This article lays out an opinionated, production‑minded blueprint. We’ll cover:

What an “affordance index” is and why origin scope matters
Ingesting a11y roles, form schemas, and sitemaps (plus robots.txt and schema.org hints)
Designing hybrid retrieval for control (lexical + vector + structural filters)
Playbooks as first‑class retrievables and how to execute them safely
Detecting drift and refreshing indices with low cost and low risk
PII‑safe storage and runtime redaction
A working reference implementation in Python with Playwright, SQLite FTS5, and FAISS/Qdrant
Metrics, pitfalls, and a roadmap to make it robust

If you currently rely on LLMs to “figure out the UI on the fly,” you’re paying latency and reliability taxes. Site‑aware RAG pays a one‑time cost per origin and amortizes it across tasks and users.

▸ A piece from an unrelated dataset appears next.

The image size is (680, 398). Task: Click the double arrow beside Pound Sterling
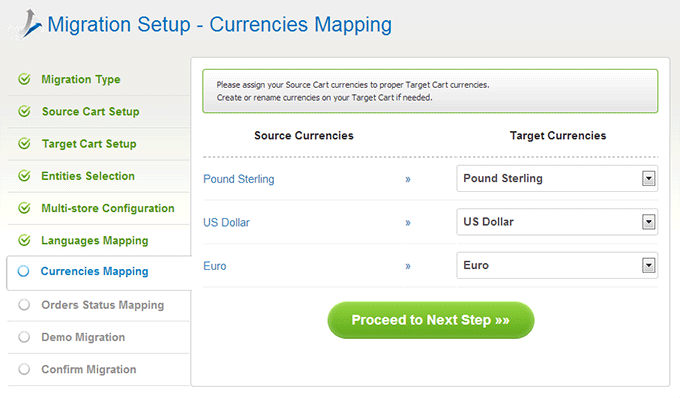point(408,179)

The core idea: retrieval‑augmented control at per‑origin scope

RAG for text generation retrieves passages. RAG for control retrieves affordances: the structured opportunities an interface presents to act.

Scope: per origin (ideally per eTLD+1), e.g., github.com or portal.company.com
Unit: an AffordanceDoc that describes an actionable element or workflow segment:
- Location: URL, route pattern, and stable anchors (e.g., a11y roles + labels rather than brittle selectors)
- Semantics: role (button, link, menuitem, textbox), accessible name, form field labels/types, constraints
- Preconditions/postconditions: auth state, expected nav changes, result cues
- Evidence: snippets of the a11y tree, surrounding text, screenshot hashes
- Provenance: when seen, by which crawler, confidence score

We then:

Ingest and index these docs per origin.
At runtime, the agent forms an intent query (e.g., “upload PDF invoice to Acme portal”).
Retrieve candidate affordances and playbooks that match the origin and intent.
Execute with verification loops, logging feedback to refine the index.

This separation—local, reusable knowledge vs. transient intent—keeps agents fast and consistent.

Why per origin? Stability and responsibility

Treat “origin” (scheme + host + port) or at least eTLD+1 as the atomic unit. Benefits:

Stability: Most UI changes are local to a site. Reusing per‑origin indices yields high cache hit rates.
Governance: You can respect robots.txt, per‑site rate limits, and legal terms consistently.
Safety: Fine‑grained privacy policies and redaction rules by origin (e.g., strip account numbers on banking domains).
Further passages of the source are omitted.